Exciting news! Sexting Panic won NCA’s 2016 Diamond Anniversary Book Award.

Sexting Panic is the rare book that advances scholarly conversations while also promising to enrich family conversations around the dinner table.  Amy Adele Hasinoff offers a timely, practical, and comprehensive analysis of the social understandings that spawned the current wave of public anxiety and legal backlash over youth sexting.  Challenging the prevailing views that young women are inevitably victims of sexting and that new media practices warrant moral panic, Dr.
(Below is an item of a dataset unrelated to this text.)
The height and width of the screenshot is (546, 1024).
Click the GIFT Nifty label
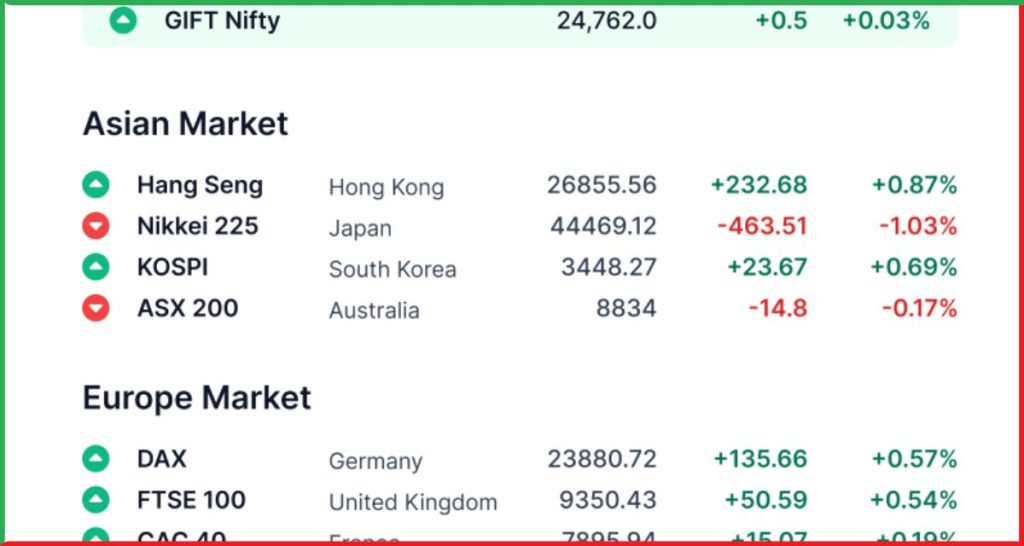click(222, 20)
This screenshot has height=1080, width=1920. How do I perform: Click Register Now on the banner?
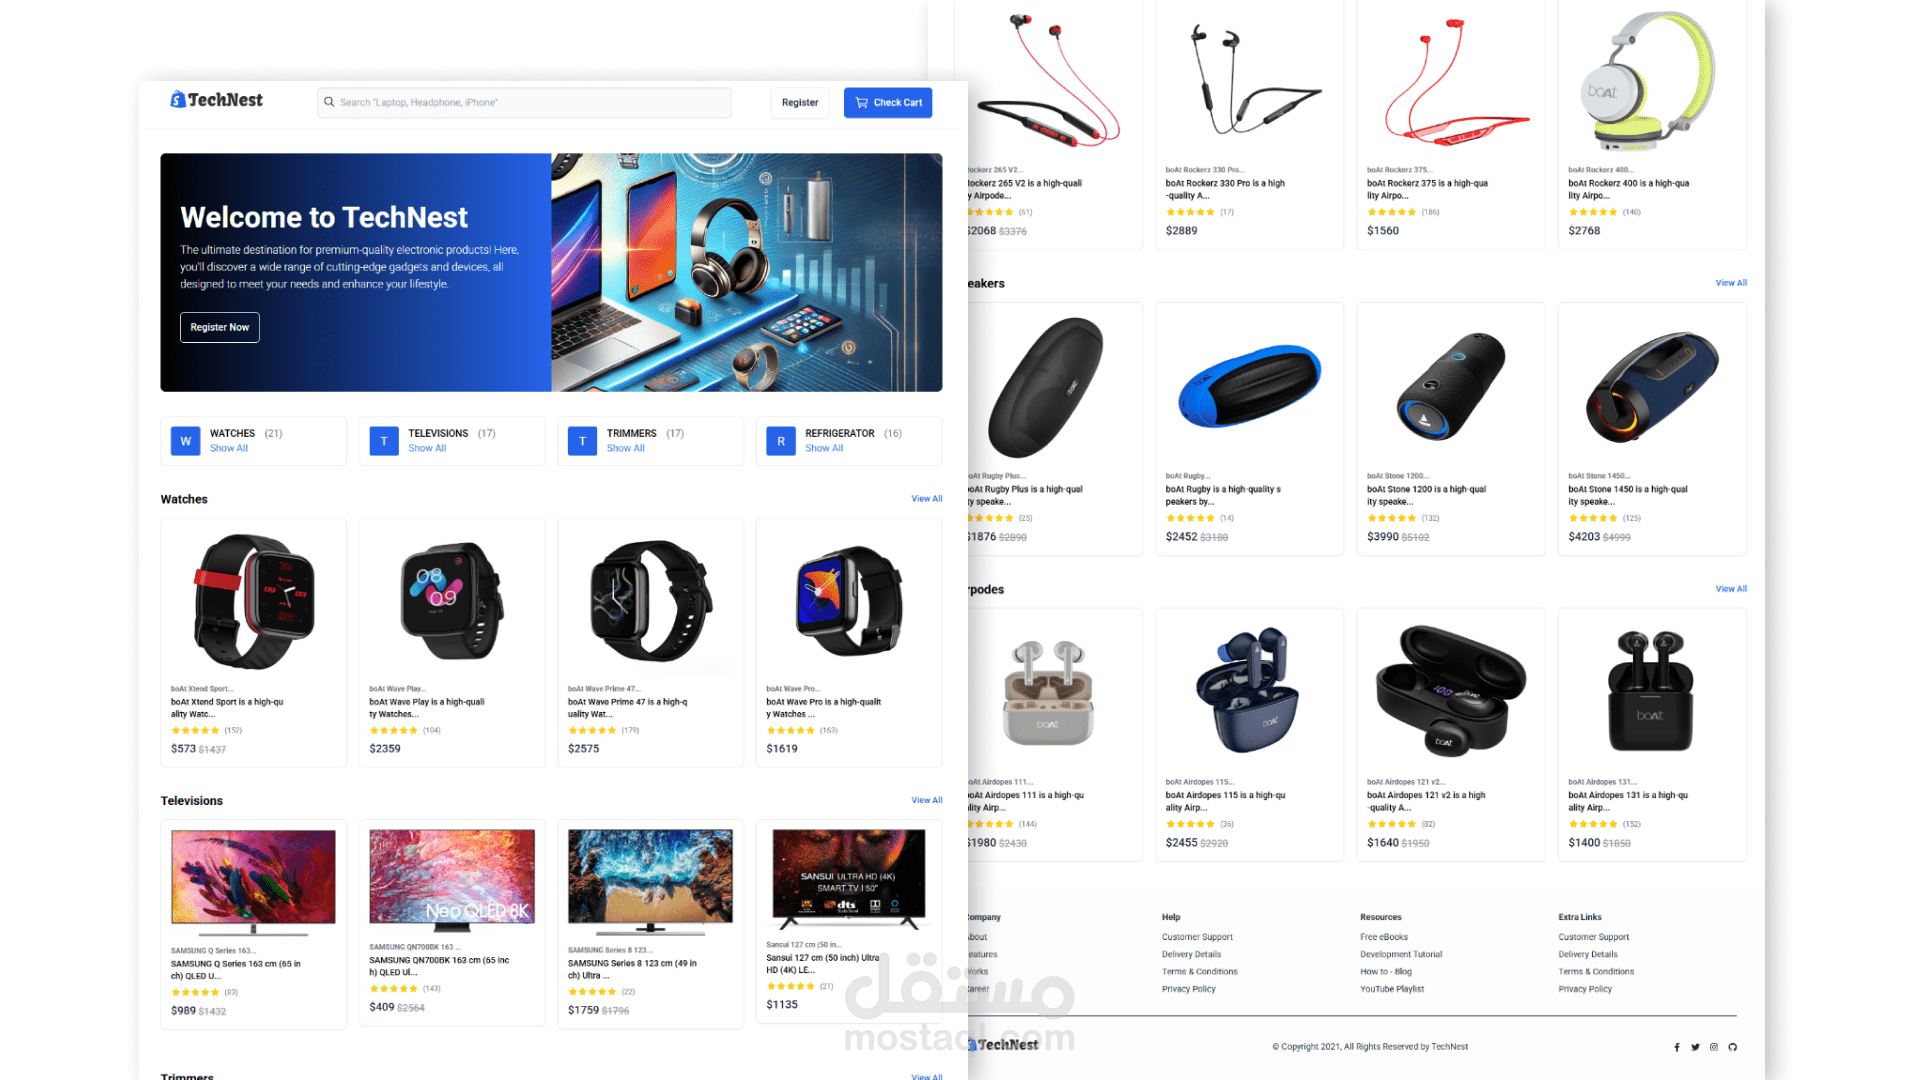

Hasinoff instead offers a more nuanced view of young women and men as active producers.  Informed primarily by cultural studies and feminist theory, her treatment of consent and agency lays the groundwork for more sophisticated, realistic discussions of the ethics of privacy and digital technology.  Rather than criminalizing communication practices based on topic and medium, she concludes that parents and policy-makers should distinguish consensual from malicious sharing of content. Well-researched and engaging, Dr. Hasinoff’s book demonstrates the value of communication scholarship to educators, policy-makers, and technology users of all ages and genders. Already reviewed in eight interdisciplinary journals and the subject of dozens of public media stories, Sexting Panic also exemplifies this year’s NCA convention theme of “Communication’s Civic Callings.”